Could you give again exactly, and only, the lines from the one holding "Given: Follow the" through the end of the data, both ends included, with pictures left out?

(Stored records)
═══

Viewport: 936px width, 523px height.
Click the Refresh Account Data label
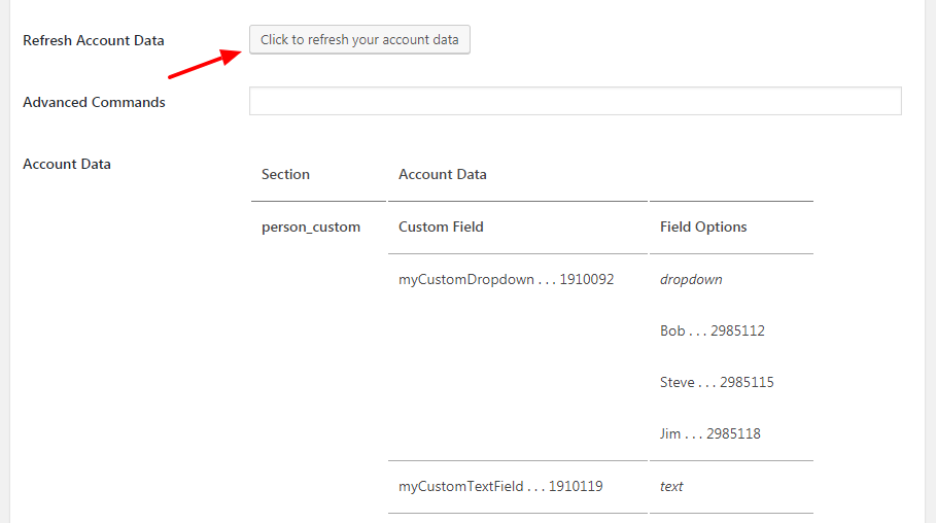click(x=93, y=41)
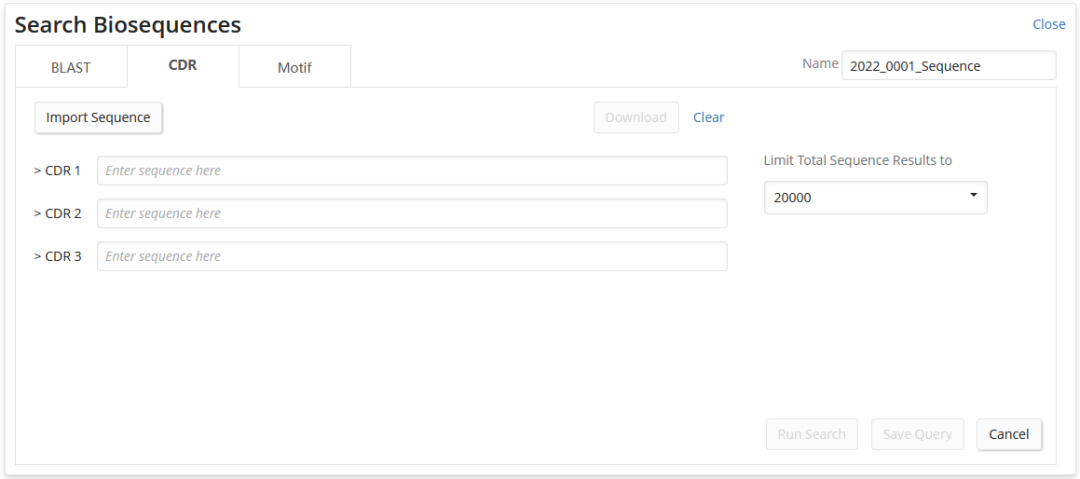Click the Run Search button
Image resolution: width=1080 pixels, height=479 pixels.
pyautogui.click(x=811, y=434)
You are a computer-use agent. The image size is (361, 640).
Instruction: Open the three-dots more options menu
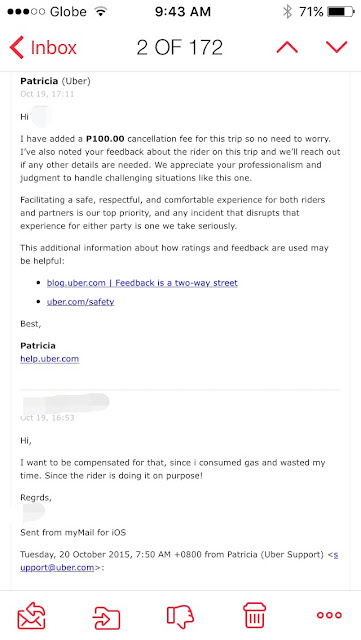pyautogui.click(x=329, y=615)
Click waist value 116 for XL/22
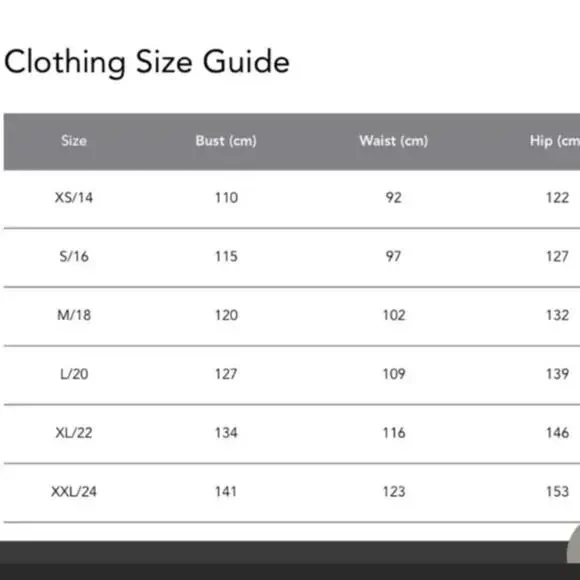 point(394,433)
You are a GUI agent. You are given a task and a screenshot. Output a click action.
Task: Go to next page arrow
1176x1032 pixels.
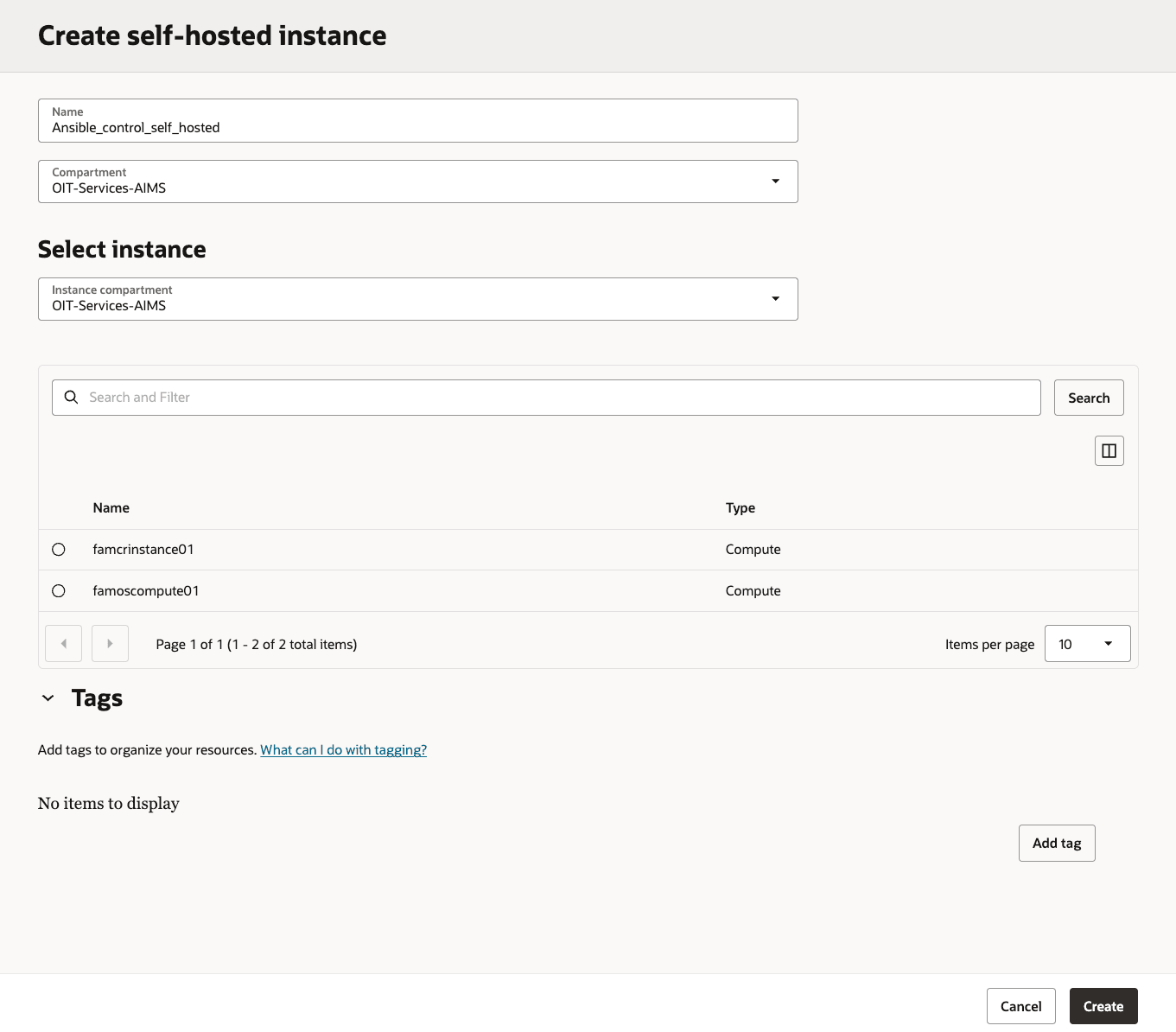110,644
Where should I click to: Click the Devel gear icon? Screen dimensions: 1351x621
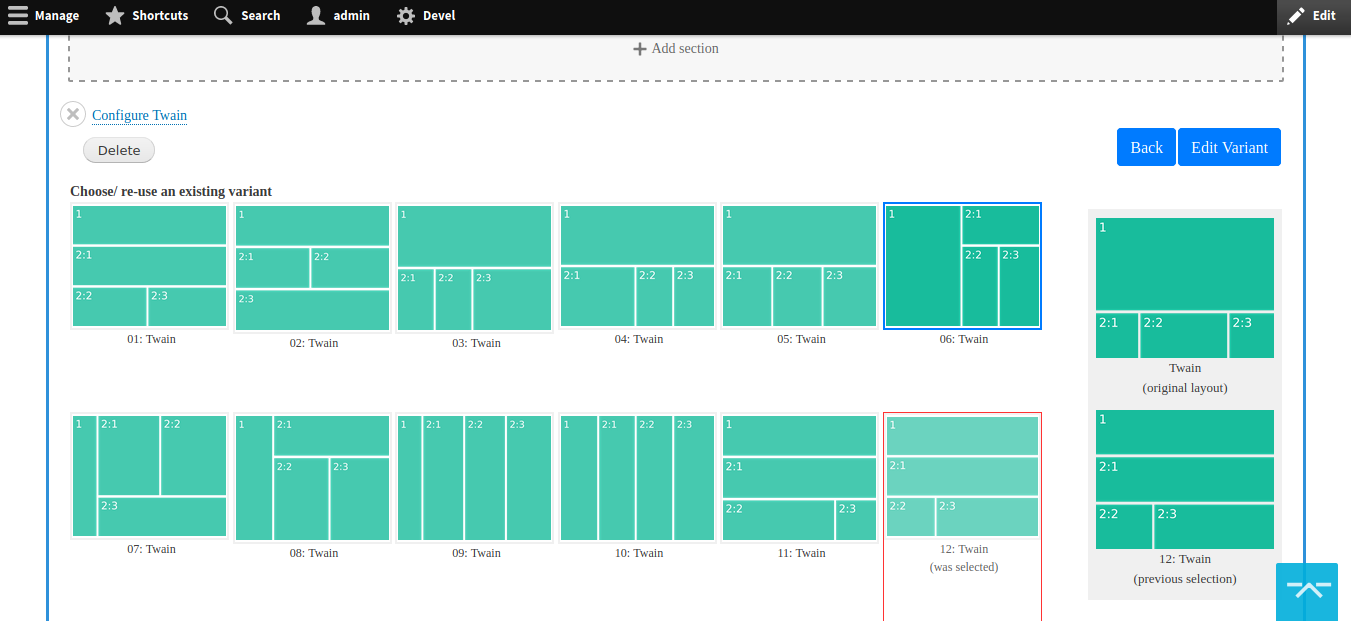[x=406, y=16]
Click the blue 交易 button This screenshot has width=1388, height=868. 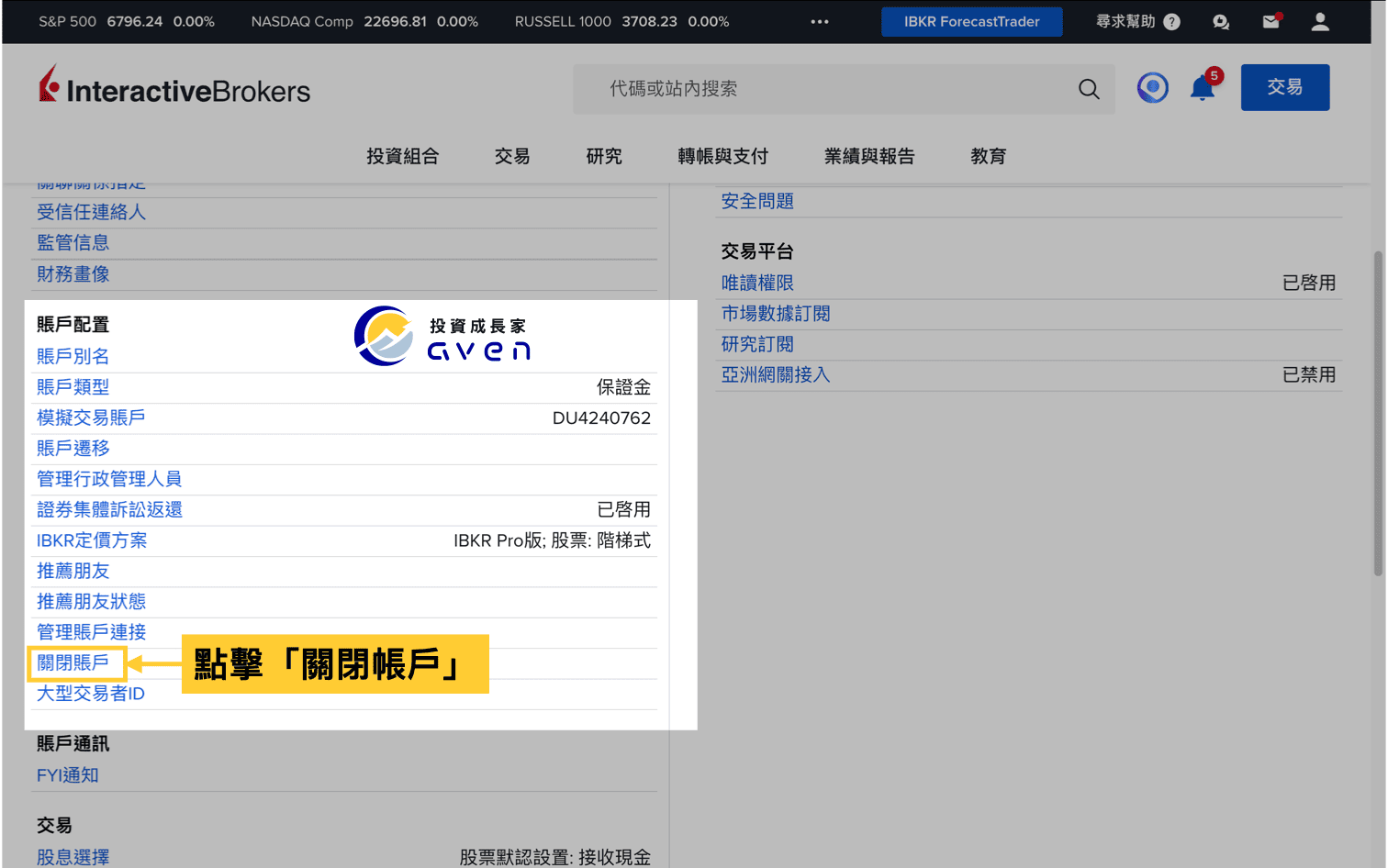[1284, 87]
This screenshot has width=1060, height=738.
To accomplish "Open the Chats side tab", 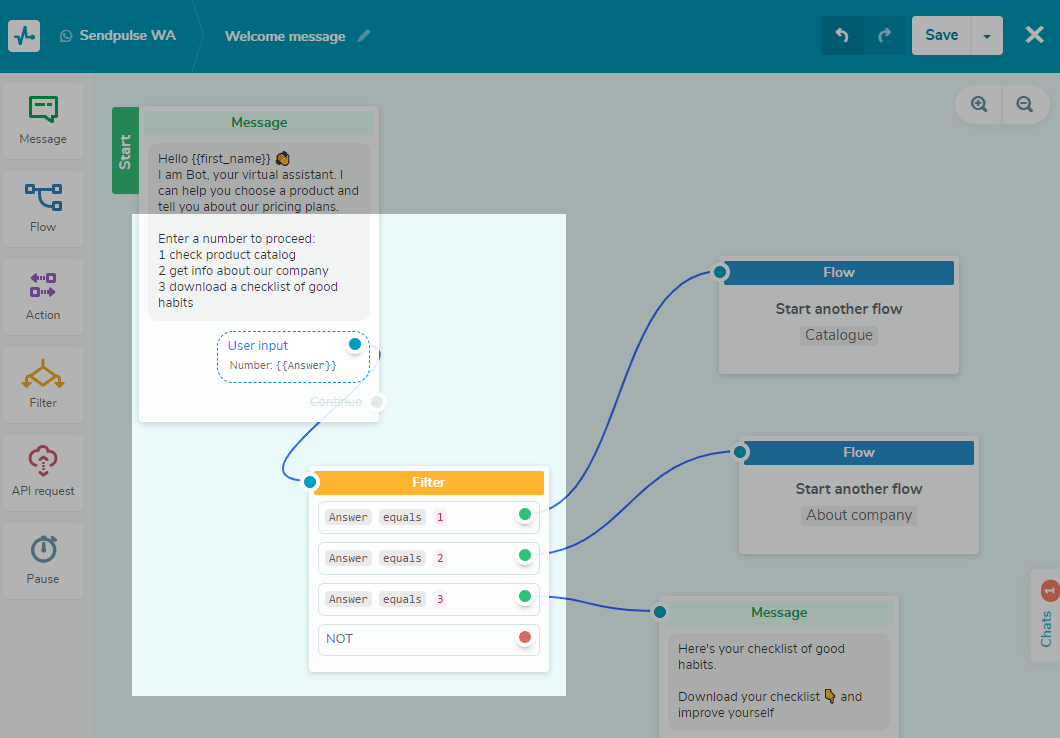I will pyautogui.click(x=1046, y=616).
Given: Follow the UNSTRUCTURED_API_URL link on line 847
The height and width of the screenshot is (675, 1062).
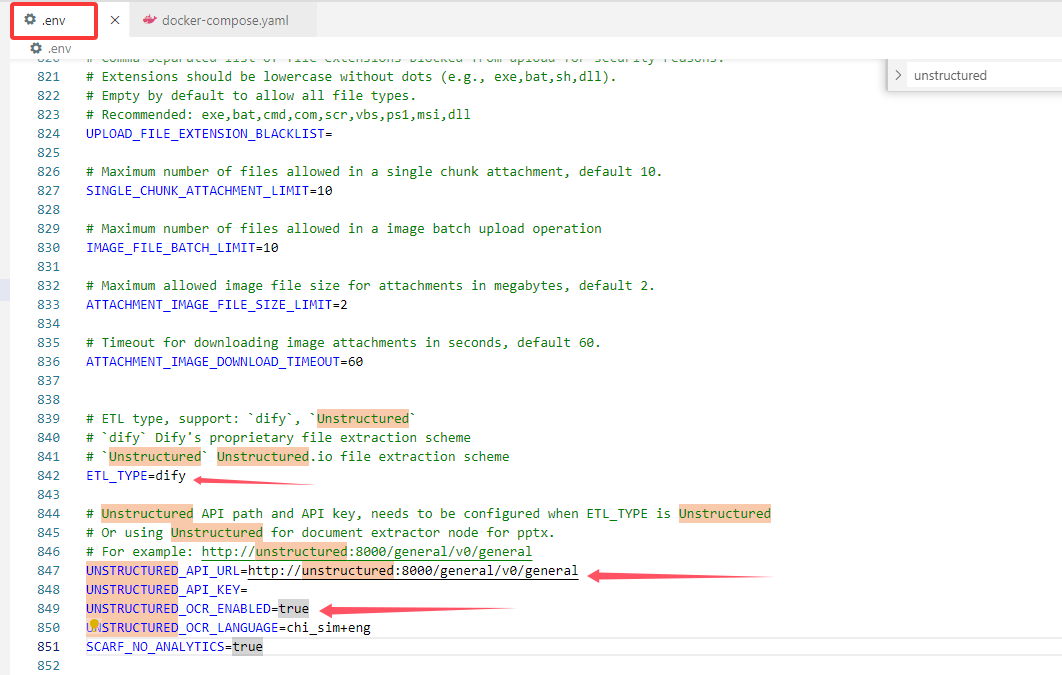Looking at the screenshot, I should click(413, 570).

═══

Exercise solution:
Given: Follow the UNSTRUCTURED_API_URL link on line 847
The height and width of the screenshot is (675, 1062).
Looking at the screenshot, I should click(413, 570).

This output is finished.